De voorgeschiedenis van deze klasgroep is erg turbulent. Er is het afgelopen jaar heel wat gebeurd waardoor de leerlingen geleerd hebben om in de klas op een negatieve manier op te vallen. Tijdens de individuele gesprekken met de pedagoog geven zij zelf aan dit te doen uit angst om buitengesloten te worden. De klasgroep weet niet meer hoe het er aan toe gaat in een rustige klassetting en is het normaal gaan vinden om de klas op stelten te zetten door telkens te roepen, recht te staan en een andere leerling een duw te geven, ongepaste geluiden of opmerkingen te maken, ongepaste bewegingen te maken waardoor de andere leerlingen moeten lachen,… Om hieraan te werken werd reeds een beloningssysteem opgestart. Dit heeft zeker al zijn vruchten afgeworpen en het positief blijven benoemen van het gewenst gedrag heeft wel al effect gehad. Toch blijft de sfeer in de klas ondermaats. Het klasklimaat is niet veilig waardoor er niet voldoende kan ingezet worden op het leren.
Hierdoor is mijn onderzoeksvraag tot stand gekomen. Naast de lessen Rots en Water en het klassikale beloningssysteem wil ik graag met de hele klasgroep werken aan het leren verwoorden van hun emoties, het leren voelen, het leren gepast reageren wanneer ze boos, verdrietig of bang zijn, … Ik ben ervan overtuigd dat educatie werkt. Wanneer de leerlingen meer inzicht krijgen in de verschillende basisemoties en handvaten krijgen om hier gepast mee om te gaan, kunnen ze hier zelf beter mee aan de slag gaan. Deze kinderen hebben momenteel te weinig handvaten aangereikt gekregen waardoor het nu moeilijk is om gepast te reageren.
Eén van de uitgangspunten van handelingsgericht werken is het formuleren van doelstellingen (Pameijer et al., 2020). Binnen de Sint-Elisabethschool wordt er gebruik gemaakt van eigen opgestelde doelen. Er werden ook doelen opgesteld die te maken hebben met de sociaal-emotionele ontwikkeling. Binnen dit praktijkonderzoek wordt er gewerkt aan de volgende doelstellingen:
OD 2. De leerlingen kunnen omgaan met regelmatig terugkerende gevoelens van onmacht.

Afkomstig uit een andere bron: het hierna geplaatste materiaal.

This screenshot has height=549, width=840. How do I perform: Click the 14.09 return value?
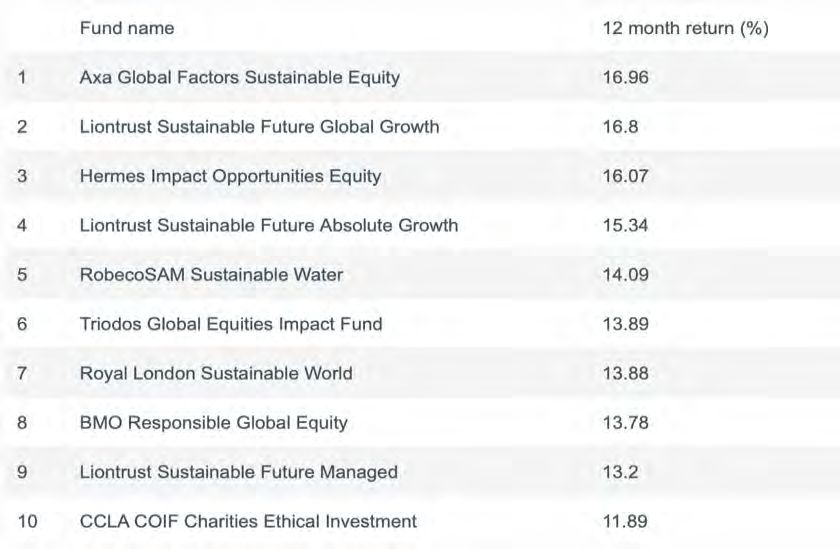[625, 275]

OD 10. De leerlingen kunnen verantwoordelijkheid opnemen voor eigen gedrag.
OD 13. De leerlingen kunnen adequaat reageren op mislukkingen en successen.

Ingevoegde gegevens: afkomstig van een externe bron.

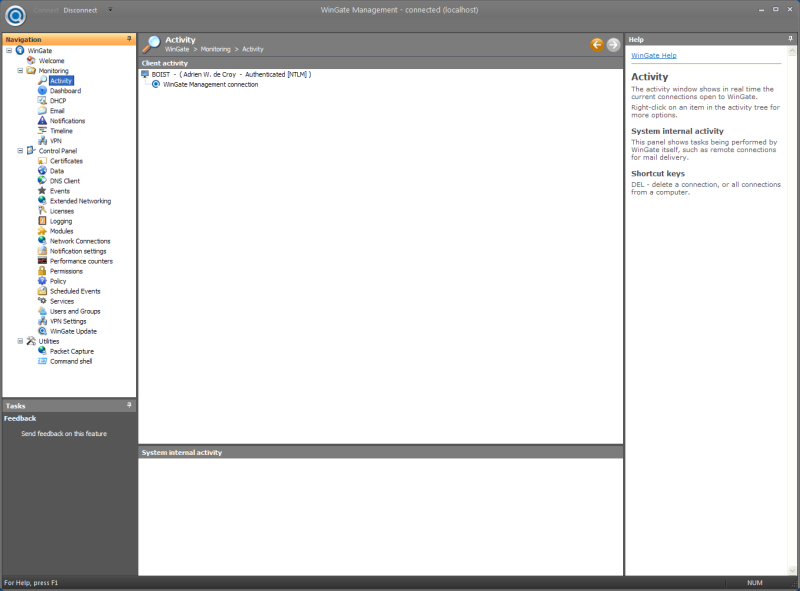
Task: Select the Policy gear icon
Action: 42,281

OD 16. De leerlingen kunnen gevoelens uiten op een voor zichzelf en zijn omgeving aanvaardbare wijze.
OD 17. De leerlingen kunnen bij zichzelf positieve en negatieve emoties en de basisgevoelens herkennen en benoemen.
OD 19. De leerlingen kunnen positieve en negatieve emoties uiten.
OD 20. De leerlingen kunnen het verband leggen tussen gevoelens, bijhorende gedachten en aansluitend gedrag.
OD 21. De leerlingen kunnen gevoelens bij de ander herkennen en daarbij letten op diens lichaamstaal.
OD 24. De leerlingen kunnen zich verplaatsen in de gevoelens, gedachten en wensen van een ander en er rekening mee houden.
OD 26. De leerlingen kunnen in een niet-conflictgeladen situatie eigen indrukken, gevoelens, verlangens, gedachten en waarderingen spontaan uitdrukken.
OD 35. De leerlingen kunnen opkomen voor eigen wensen op een sociaal aanvaardbare wijze.
OD 54. De leerlingen kunnen in omgang met anderen respect en waardering opbrengen.
OD 71. De leerlingen voelen zich mee verantwoordelijk voor de groep en voor wat er in de groep gebeurt.
De Sint-Elisabethdoelen zijn gebaseerd op het Zill-leerplan en in concordantie gezet met de ontwikkelingsdoelen van het type basisaanbod. Binnen het Zill-leerplan kunnen volgende doelstellingen aan dit praktijkonderzoek gekoppeld worden:
SEgb1: Gevoelens en behoeften bij zichzelf beleven, aanvaarden, herkennen en in taal uitdrukken.
SEgb2: Bewust omgaan met gevoelend en behoeften en deze binnen aanvaardbare grenzen uiten. Zelfbeheersing ontwikkelen.
SEgb3: Zoeken naar mogelijkheden om, in respect voor zichzelf en de ander, aan eigen behoeften en die van anderen tegemoet te komen.
SEiv1: Zich inleven in anderen, andere standpunten en situaties, zonder de eigen identiteit te verliezen.
SEiv2: De eigenheid en grenzen van anderen respecteren.
SEiv3: In het eigen gedrag rekening houden met de gevoelens en de behoeften van anderen zonder zichzelf te verliezen.
IVzv1. Keuzes willen, durven en kunnen maken door betekenis te geven aan die keuzes en daar de verantwoordelijkheid voor opnemen.
IVzv4. Specifieke strategieën inzetten om vragen, opdrachten, uitdagingen en problemen efficiënt aan te pakken.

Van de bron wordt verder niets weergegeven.